Son
Son copied to clipboard
Better ordering of keys in objects
The order of keys should be enforced if you want to ensure a deterministic output. E.g. Sorted in lexicographical ascending order.
The specification currently states, "Object members must be sorted by lexicographic order of their keys." It's worth specifying ascending/descending here, though.
Also, on that note --- what are the restrictions on using Unicode in keys?
I went ahead and specified ascending order as that's a clear improvement: https://github.com/seagreen/Son/commit/42e4294ee85af2a7c22450253b36347d981b91fa
Also, on that note --- what are the restrictions on using Unicode in keys?

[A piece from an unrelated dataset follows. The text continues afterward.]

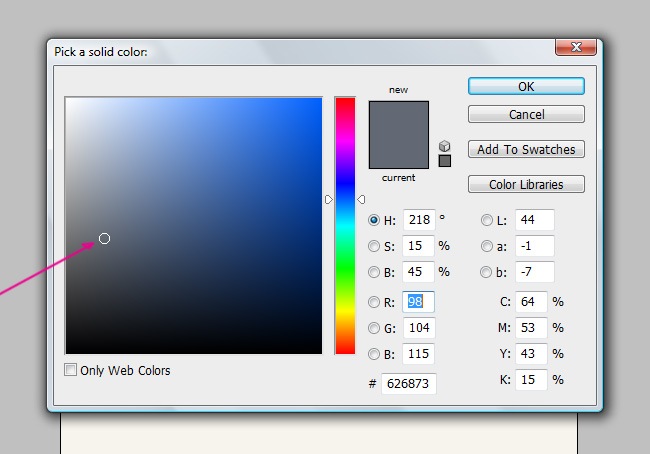Close the color picker dialog window
Screen dimensions: 650x454
(x=577, y=47)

Keys are Son Strings, so they're defined by: https://github.com/seagreen/Son/blob/master/son.ebnf#L19
I can actually see two ways of ordering strings: by using the actual codepoints that make up a Son string, or by unescaping them and using the unescaped codepoints (eg by replacing \n
with the newline character and then ordering). Not sure which would be best.
EDIT: @chmike I missed that you mentioned the ordering needs to specify "ascending" too. Thanks for catching that!
I can actually see two ways of ordering strings
There is also normalization to take into account. The most appropriate ordering (or even equivalence!) for strings varies case by case, so to speak.
ETA: You might also find this expired I-D useful.
@tonyg: Thanks for mentioning JSON Canonical Form, I've opened an issue for finding other subset of JSON here: https://github.com/seagreen/Son/issues/7
Quoting from hn:
Right now the reference implementation sorts by comparing codepoints one-on-by one. When it reaches a codepoint that's unequal or nonexistant it orders the string with the lesser or nonexistant codepoint first. [...] Two remaining questions:
- What's the most unambiguous way to describe this process?
- Right now the comparison is on unescaped strings. Should it be on escaped strings instead?
@chmike and @etherealvisage: I added a thanks section: https://github.com/seagreen/Son#special-thanks, let me know if you want your links to go somewhere other than your github profiles!
Why does the sort order have to be lexographic?
If the goal is to ensure that there is only a single valid ordering for a given set of keys, an ordinal sort achieves the same thing but is much faster to compute.
Also, isn't a lexographic ordering potentially culture/localization specific?